Like most prisoners serving life sentences for marijuana Lanier’s refusal to “cooperate,” in other words indict others, helped bring about his sentence of “natural death” in prison.
Randy Lanier has paid a steep price for his integrity, but new efforts are underway to get him and other nonviolent drug offenders released. A new Change.org petition, penned by Beth Curtis of LifeForPot.com, whose brother John Knock is one of these prisoners, offers an easy way the President could remedy the situation: Grant Mass Clemency to Nonviolent Drug Offenders Serving Life Sentences.
Systemic clemency has been used frequently throughout the history of our country and is Presidential tool and responsibility that is usually used to restore justice when retribution has caused a rift in the social fabric. The War On Drugs is our contemporary example of this excess.
Author, cannabis reform activist, and petition campaign manager Cheri Sicard said Curtis’s simple common sense solution is something nearly everyone can agree on.

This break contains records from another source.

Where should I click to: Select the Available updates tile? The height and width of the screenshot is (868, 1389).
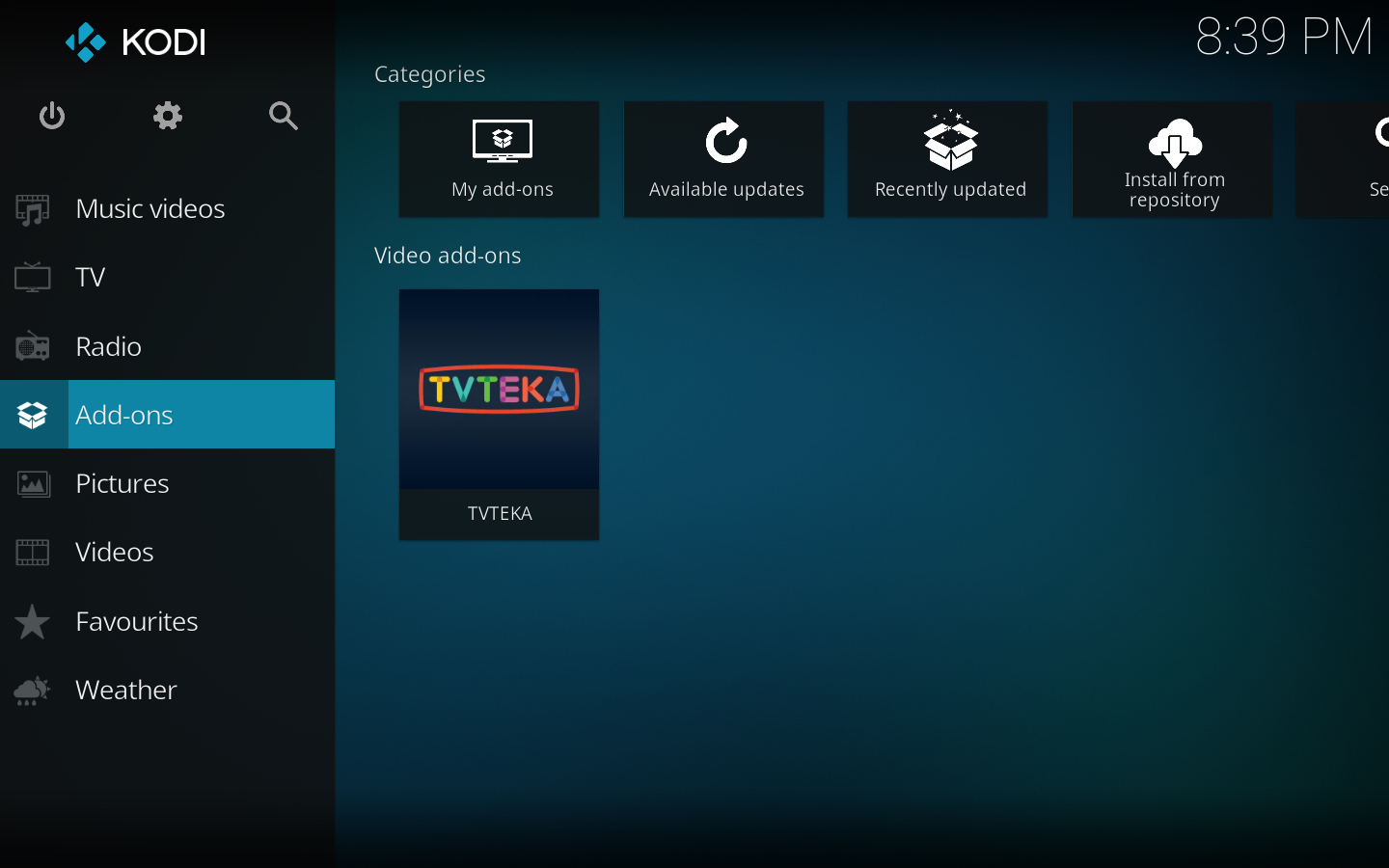pyautogui.click(x=724, y=159)
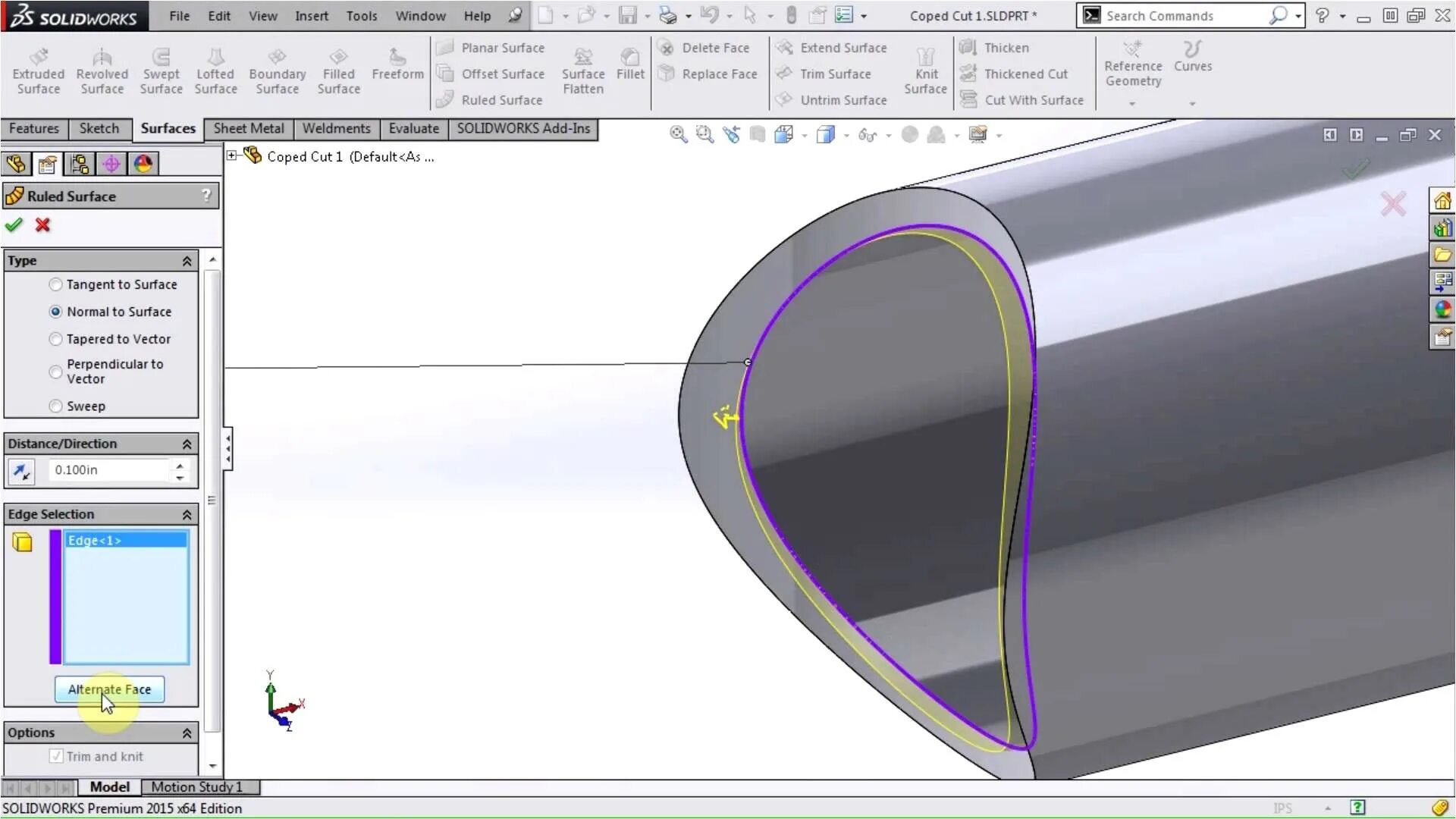The image size is (1456, 819).
Task: Collapse the Edge Selection panel
Action: [187, 514]
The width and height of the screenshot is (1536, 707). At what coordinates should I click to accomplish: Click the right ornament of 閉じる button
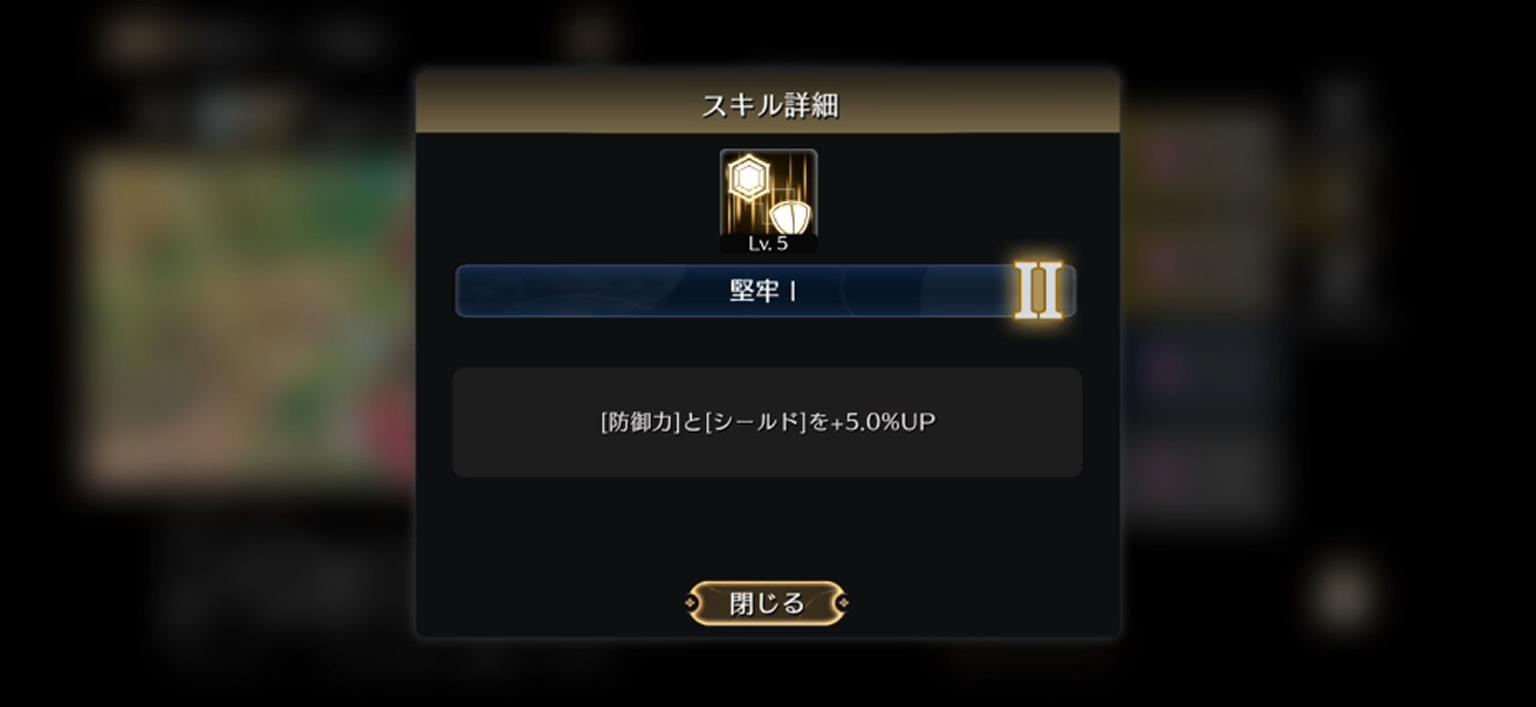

“Young and old, rich and poor, Democrat and Republican, hardly anyone thinks it is a good idea to waste tax dollars locking nonviolent senior citizen marijuana offenders away for life," Sicard said.
The organizers, along with Lanier’s family are hoping for a strong show of public support on this petition with the plans to use it bolster new clemency efforts currently being drafted.
In the meantime, Lanier watches the Indy 500 from a television in the prison rec room and longs for the time when he can once again join in celebrating the sport that he so dearly loves.